Reading text
[start]

The good thing about them: you can parallelise a program to improve performance. Some examples, 1) In an image editing program a thread may run the filter processing independently of the GUI. 2) Some algorithms lend themselves to multiple threads.
Whats bad about them? if a program is poorly designed they can lead to deadlock issues where both threads are waiting on each other to access the same resource. And secondly, program design can me more complex because of this. Also, some class libraries don't support threading. e.g. the c library function "strtok" is not "thread safe". In other words, if two threads were to use it at the same time they would clobber each others results. Fortunately, there are often thread safe alternatives... e.g. boost library.
Threads are not evil, they can be very useful indeed.
Under Linux/Unix, threading hasn't been well supported in the past although I believe Linux now has Posix thread support and other unices support threading now via libraries or natively. i.e. pthreads.
The most common alternative to threading under Linux/Unix platforms is fork. Fork is simply a copy of a program including it's open file handles and global variables. fork() returns 0 to the child process and the process id to the parent. It's an older way of doing things under Linux/Unix but still well used. Threads use less memory than fork and are quicker to start up. Also, inter process communications is more work than simple threads.
In a simple sense you can think of a thread as another instruction pointer in the current process. In other words it points the IP of another processor to some code in the same executable. So instead of having one instruction pointer moving through the code there are two or more IP's executing instructions from the same executable and address space simultaneously.
Remember the executable has it's own address space with data / stack etc... So now that two or more instructions are being executed simultaneously you can imagine what happens when more than one of the instructions wants to read/write to the same memory address at the same time.

[end]

Provided information
[start]

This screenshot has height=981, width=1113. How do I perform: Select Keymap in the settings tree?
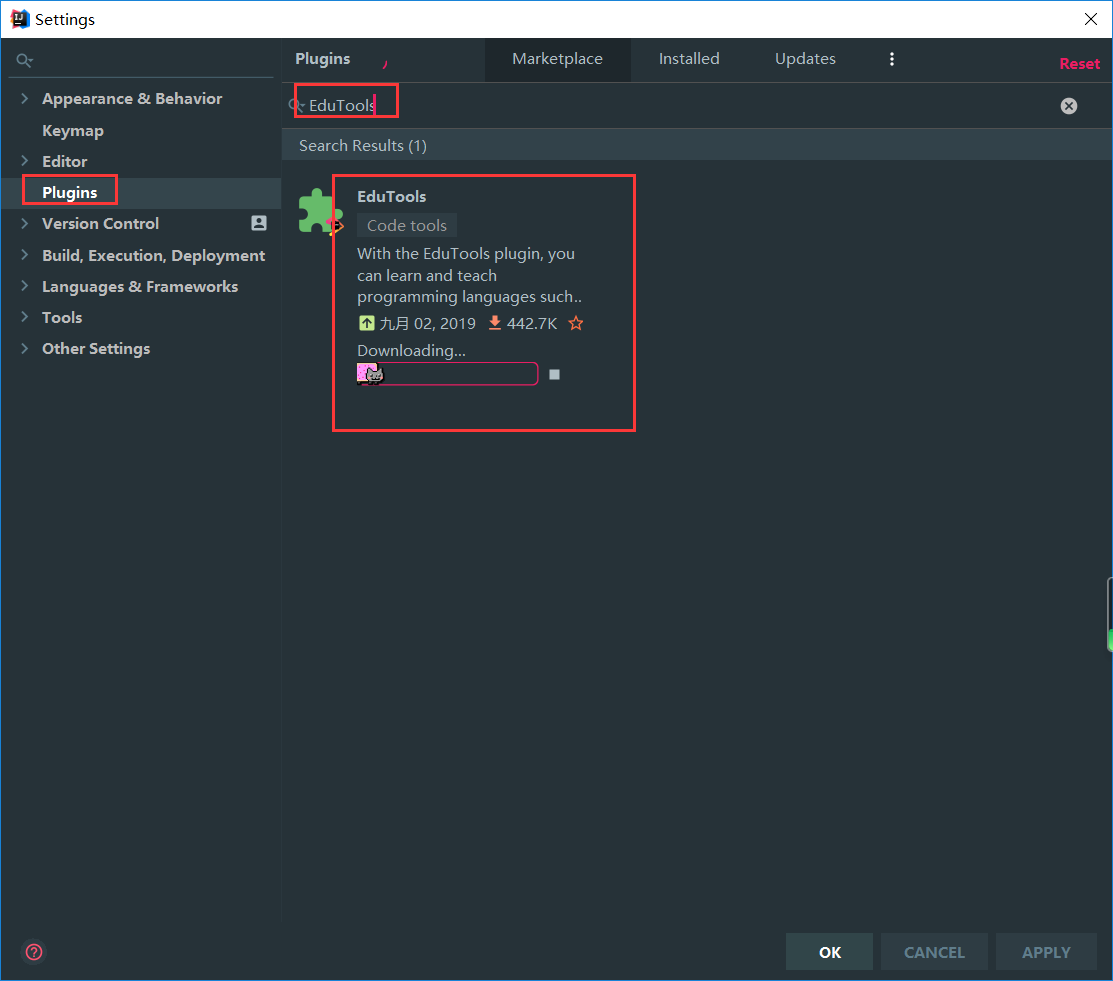73,130
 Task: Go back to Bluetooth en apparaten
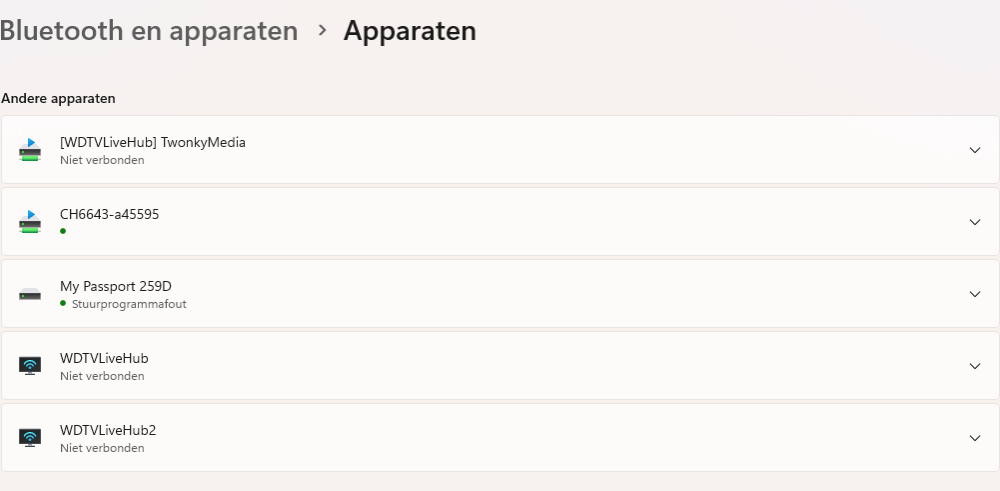tap(149, 31)
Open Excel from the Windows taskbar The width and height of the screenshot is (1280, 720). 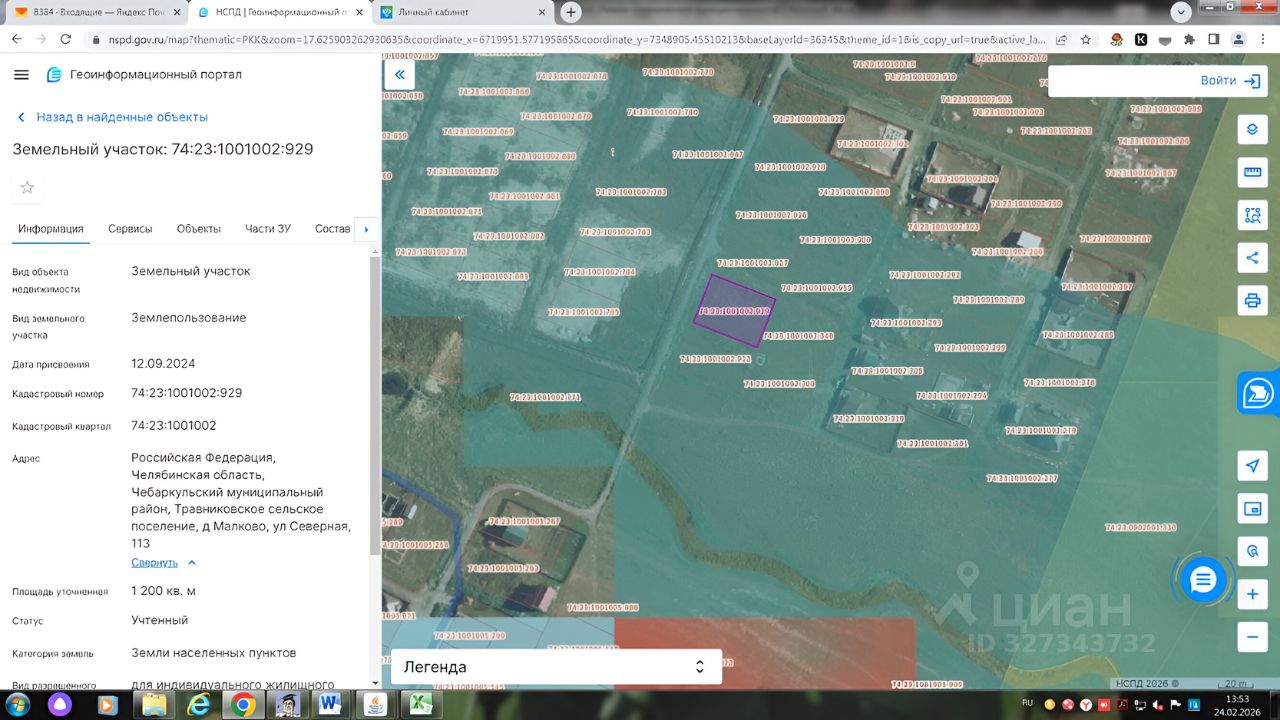421,704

[end]

Exercise requirements
According to the text on threads, what are the drawbacks of using threads? List each one. The records have nothing to do with the text on threads.

Task answer
- Deadlock: if a program is poorly designed, both threads can end up waiting on each other to access the same resource.
- Program design can become more complex.
- Some class libraries don't support threading. For example, the C library function "strtok" is not thread safe.